この時期を迎えるたびに毎年思い出し、今年もやっぱり浮かび上がってくるのは、「共」というキーワードです。
社会には「公=public」「共=commons」「私=private」がある。三者のバランスが整って初めて、安定した世界が続いていく。でもここ数十年は、「共=commons」がどんどんなくなって、「私=private」と「公=public」ばかりが大きくなっている。
そんな中、「何かあったとき」に頼れるのが、企業や政府だけじゃちょっと怖い、と思うのは、私だけじゃないんじゃないか、と。
共産主義は「共」のためではなく「公」の肥大化政策だったから失敗した。新自由主義は「私」の肥大化。その歪みも、すでに社会のいろんな場所に現れている。
衣食住はすべて、作るものではなく買うものになり、少し前まではどの社会にもあった「共」が、なくなりつつあるの、、、ほっといていいんだっけ?
町の祭り、子ども会、餅つきや醤油搾り。
裏山の竹林整備、屋根の茅葺き作業。
誰のものでもない相互扶助の仕組み。
便利さを手に入れるのと引き換えに、みんなでんな「時間と場所の共有」を手放したことが、社会の脆弱さにつながってない?いま東京のような大都会を震災が襲ったら、私たちは支え合い、生き抜き、立ち直ることができる?
民主主義の根っこは「共」に対して皆で責任を持ち、働きかけていくこと。
政治も衣食住も「公」や「私」に任せ、うまくいかないと文句だけは言う消費者としての自分は卒業したいと、あらためて思います。
衣食住の手作りと、エネルギーの自給。「私の子ども」だけでなく「私たちの子どもたち」を共に育てていくこと。

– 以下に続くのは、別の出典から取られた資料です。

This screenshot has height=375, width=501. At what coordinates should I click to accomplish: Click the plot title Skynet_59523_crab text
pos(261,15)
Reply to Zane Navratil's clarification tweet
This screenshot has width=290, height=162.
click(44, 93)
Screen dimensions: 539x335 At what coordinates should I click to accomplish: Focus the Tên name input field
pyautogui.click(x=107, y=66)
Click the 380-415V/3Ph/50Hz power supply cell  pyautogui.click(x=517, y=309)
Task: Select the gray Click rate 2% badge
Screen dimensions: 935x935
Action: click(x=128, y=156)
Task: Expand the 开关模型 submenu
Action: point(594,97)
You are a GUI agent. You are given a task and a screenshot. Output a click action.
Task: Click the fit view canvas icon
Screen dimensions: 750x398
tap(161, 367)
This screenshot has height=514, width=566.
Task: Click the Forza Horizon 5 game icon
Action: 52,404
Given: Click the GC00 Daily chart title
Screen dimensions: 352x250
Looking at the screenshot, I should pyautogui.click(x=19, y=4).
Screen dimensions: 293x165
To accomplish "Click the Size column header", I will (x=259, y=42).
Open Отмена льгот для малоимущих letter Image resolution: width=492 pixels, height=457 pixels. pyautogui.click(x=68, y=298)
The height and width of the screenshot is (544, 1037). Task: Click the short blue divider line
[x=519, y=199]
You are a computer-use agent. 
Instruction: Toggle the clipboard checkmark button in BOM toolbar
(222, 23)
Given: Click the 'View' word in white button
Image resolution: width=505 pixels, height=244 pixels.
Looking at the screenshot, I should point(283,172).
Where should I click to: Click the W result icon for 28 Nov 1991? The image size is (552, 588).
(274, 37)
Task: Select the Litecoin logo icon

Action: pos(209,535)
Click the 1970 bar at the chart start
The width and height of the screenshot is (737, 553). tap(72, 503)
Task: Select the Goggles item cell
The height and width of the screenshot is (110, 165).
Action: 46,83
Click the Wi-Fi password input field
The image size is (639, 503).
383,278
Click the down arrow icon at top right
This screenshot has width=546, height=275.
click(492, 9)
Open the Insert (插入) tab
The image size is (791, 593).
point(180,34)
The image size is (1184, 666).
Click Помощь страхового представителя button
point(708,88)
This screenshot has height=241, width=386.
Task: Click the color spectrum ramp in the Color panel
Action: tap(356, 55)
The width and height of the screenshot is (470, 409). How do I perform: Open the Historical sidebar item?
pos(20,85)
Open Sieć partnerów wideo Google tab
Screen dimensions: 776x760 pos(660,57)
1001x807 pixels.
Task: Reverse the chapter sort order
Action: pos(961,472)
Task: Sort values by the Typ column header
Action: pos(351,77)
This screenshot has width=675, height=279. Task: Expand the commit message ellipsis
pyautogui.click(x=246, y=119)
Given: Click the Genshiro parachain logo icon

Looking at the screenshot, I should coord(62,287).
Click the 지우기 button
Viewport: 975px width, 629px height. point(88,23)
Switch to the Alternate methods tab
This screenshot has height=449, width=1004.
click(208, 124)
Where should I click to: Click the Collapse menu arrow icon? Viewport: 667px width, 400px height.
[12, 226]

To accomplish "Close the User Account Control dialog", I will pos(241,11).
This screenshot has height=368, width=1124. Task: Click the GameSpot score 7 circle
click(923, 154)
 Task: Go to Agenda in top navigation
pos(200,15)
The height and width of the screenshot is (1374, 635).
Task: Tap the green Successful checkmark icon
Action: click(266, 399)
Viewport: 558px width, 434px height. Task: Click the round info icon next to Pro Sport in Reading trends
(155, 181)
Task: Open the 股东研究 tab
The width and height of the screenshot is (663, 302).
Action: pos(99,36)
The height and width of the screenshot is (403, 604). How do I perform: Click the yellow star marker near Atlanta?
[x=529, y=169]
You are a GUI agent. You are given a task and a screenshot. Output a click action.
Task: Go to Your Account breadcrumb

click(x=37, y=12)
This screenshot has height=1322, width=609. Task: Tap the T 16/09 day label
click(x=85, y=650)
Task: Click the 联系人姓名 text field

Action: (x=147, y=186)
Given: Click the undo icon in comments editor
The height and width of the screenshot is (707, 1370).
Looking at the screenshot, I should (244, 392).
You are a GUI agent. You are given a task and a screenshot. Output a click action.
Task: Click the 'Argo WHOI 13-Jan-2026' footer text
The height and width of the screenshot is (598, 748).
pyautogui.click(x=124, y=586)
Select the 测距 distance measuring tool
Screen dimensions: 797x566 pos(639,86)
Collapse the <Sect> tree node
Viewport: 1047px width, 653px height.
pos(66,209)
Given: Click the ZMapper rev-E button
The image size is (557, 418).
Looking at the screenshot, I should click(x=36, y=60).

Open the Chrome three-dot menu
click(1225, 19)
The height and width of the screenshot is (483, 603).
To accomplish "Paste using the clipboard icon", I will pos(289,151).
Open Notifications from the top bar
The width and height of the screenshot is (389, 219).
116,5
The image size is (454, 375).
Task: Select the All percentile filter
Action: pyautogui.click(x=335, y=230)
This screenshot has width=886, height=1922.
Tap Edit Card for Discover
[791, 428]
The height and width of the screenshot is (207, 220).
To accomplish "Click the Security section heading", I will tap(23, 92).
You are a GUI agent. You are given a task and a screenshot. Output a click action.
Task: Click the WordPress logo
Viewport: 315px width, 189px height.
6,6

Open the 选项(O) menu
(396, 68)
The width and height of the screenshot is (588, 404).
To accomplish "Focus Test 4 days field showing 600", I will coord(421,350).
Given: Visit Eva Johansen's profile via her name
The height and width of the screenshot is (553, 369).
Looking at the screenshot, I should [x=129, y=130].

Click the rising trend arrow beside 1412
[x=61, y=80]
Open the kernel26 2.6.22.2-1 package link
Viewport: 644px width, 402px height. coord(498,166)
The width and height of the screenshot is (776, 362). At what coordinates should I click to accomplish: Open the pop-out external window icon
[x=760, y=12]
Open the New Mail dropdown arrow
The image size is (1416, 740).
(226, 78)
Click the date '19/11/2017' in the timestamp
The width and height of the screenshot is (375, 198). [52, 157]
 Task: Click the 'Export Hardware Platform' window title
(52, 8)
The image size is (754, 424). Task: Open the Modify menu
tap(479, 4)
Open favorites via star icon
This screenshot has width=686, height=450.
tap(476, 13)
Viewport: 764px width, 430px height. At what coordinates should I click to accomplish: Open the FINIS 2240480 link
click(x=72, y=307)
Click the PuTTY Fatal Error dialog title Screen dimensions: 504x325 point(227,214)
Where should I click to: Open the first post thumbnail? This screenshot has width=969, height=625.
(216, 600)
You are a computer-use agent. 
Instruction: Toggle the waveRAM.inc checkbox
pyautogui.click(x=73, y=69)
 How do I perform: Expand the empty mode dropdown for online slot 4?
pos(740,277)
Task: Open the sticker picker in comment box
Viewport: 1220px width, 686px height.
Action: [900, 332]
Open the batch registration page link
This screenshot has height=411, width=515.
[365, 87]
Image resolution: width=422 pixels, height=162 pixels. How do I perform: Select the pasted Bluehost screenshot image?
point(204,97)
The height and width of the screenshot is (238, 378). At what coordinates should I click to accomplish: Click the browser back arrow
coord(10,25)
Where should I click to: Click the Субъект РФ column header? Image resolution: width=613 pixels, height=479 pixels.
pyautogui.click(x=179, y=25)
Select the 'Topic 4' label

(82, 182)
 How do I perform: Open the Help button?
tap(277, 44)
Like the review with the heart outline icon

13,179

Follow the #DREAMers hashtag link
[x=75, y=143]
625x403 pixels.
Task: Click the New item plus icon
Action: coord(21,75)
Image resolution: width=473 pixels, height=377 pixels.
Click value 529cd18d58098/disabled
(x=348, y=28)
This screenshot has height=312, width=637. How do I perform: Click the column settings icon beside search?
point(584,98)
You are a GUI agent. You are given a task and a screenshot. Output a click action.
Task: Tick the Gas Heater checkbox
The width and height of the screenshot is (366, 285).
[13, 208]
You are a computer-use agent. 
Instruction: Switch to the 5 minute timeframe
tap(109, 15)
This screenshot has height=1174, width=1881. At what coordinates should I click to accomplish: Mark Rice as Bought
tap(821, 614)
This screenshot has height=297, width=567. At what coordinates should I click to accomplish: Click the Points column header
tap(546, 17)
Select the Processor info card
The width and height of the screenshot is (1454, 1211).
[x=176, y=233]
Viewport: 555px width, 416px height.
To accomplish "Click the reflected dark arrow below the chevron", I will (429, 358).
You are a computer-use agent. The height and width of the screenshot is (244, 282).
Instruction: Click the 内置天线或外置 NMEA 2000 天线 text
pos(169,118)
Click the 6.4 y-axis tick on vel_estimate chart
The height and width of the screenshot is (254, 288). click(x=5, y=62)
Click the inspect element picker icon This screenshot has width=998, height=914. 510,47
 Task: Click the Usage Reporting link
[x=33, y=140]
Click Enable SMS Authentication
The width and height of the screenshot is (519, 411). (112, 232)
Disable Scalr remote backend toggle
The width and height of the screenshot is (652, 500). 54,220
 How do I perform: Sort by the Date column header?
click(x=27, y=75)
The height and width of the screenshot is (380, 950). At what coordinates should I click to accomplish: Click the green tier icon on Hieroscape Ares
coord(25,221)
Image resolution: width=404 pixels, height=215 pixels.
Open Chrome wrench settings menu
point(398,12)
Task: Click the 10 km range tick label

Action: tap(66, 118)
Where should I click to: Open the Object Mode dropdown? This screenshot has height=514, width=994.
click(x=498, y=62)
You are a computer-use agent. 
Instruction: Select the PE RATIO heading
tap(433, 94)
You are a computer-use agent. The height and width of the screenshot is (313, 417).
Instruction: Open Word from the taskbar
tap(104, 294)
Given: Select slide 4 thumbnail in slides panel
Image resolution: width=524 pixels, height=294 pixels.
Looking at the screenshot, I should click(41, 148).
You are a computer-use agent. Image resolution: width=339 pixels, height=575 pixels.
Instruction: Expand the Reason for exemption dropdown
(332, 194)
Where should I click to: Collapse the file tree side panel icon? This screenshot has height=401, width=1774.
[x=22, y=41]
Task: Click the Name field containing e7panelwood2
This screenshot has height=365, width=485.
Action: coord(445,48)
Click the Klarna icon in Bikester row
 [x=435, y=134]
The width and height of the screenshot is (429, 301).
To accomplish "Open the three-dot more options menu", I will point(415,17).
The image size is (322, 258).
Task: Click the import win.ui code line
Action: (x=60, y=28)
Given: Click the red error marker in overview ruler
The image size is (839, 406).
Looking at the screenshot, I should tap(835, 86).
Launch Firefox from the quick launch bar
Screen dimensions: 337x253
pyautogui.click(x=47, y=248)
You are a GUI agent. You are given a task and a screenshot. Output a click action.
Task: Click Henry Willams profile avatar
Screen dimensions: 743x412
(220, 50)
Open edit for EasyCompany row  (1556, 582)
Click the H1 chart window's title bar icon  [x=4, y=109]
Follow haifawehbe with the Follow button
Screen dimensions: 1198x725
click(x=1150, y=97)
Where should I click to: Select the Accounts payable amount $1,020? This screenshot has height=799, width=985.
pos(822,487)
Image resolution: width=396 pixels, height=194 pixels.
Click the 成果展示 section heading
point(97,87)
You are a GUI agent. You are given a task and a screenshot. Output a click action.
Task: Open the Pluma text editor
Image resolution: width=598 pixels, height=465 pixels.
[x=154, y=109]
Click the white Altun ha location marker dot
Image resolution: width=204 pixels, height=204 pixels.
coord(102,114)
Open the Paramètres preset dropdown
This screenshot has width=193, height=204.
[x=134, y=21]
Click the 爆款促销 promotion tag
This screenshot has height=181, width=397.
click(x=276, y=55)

今の時代、それ以上にラディカルな行動を、私は他に知りません。
そして、震災から10年。幸せに敏感な友人たちは、すでに少しずつそれを形にしている気がします。
コンポストから土づくり。畑でできる季節の野菜。
漬け物。果実酒。毎朝のパン。手作りジャム。
手前味噌。自分で搾る醤油。
自然素材でする染め物。
省エネと、少しの自家発電。電気は買うなら再生可能エネルギー100%で。
「お母さん今日遅いの?じゃあ、うちで夕飯食べてく?」「今度うちの子と〜に遊びに行くよ。一緒に行こうか」という声かけ。いざというときに預け合いができる安心感。
衣食住と地域の子育てを少しずつ自分の手のなかに取り戻すこと、大事。 同時に、何でも全部自分でやらなくていいって覚えておくのも、大事。
この10年間、町の中で「食べる、作る、遊ぶ」を広げてきた。その中で、人は一人じゃ生きていけないことがわかるようになってきた。
自然があって、地域社会があって、それで初めて自分が「生かされている」という感覚が、自分を満たすようになってきた。
生産と消費の距離を縮めて、暮らしを少しだけ自然の時間にシフトすることで、世界に働きかけることができる。自給自足が難しいものは「友産友消」してみれば、毎日が幸せに彩られる。
そして、そういう暮らしかた、生きかたの積み重ねこそが、実は災害時にも何よりの備えになる。災害バッグの中身なんて、補助的なものに過ぎない。
さらにいうと、それは、新しい話でもなんでもない。
土地の皆で「時間と場の共有」を重ねる暮らし、そこから生まれる安心感や幸せは、ずっと昔から、世界中のどこの共同体にもあったものだった。それをちょっとだけ、自分たちの手の中に取り戻して行こうよ、という話。
日本にも、もちろん。
世界でも当時、群を抜いて「公」や「私」といいバランスで「共=コモンズ」が機能していた時代がありました。
江戸時代の専門家の田中優子さんと辻さんの対談本、「降りる思想」(大月書店)、思考の整理におすすめです!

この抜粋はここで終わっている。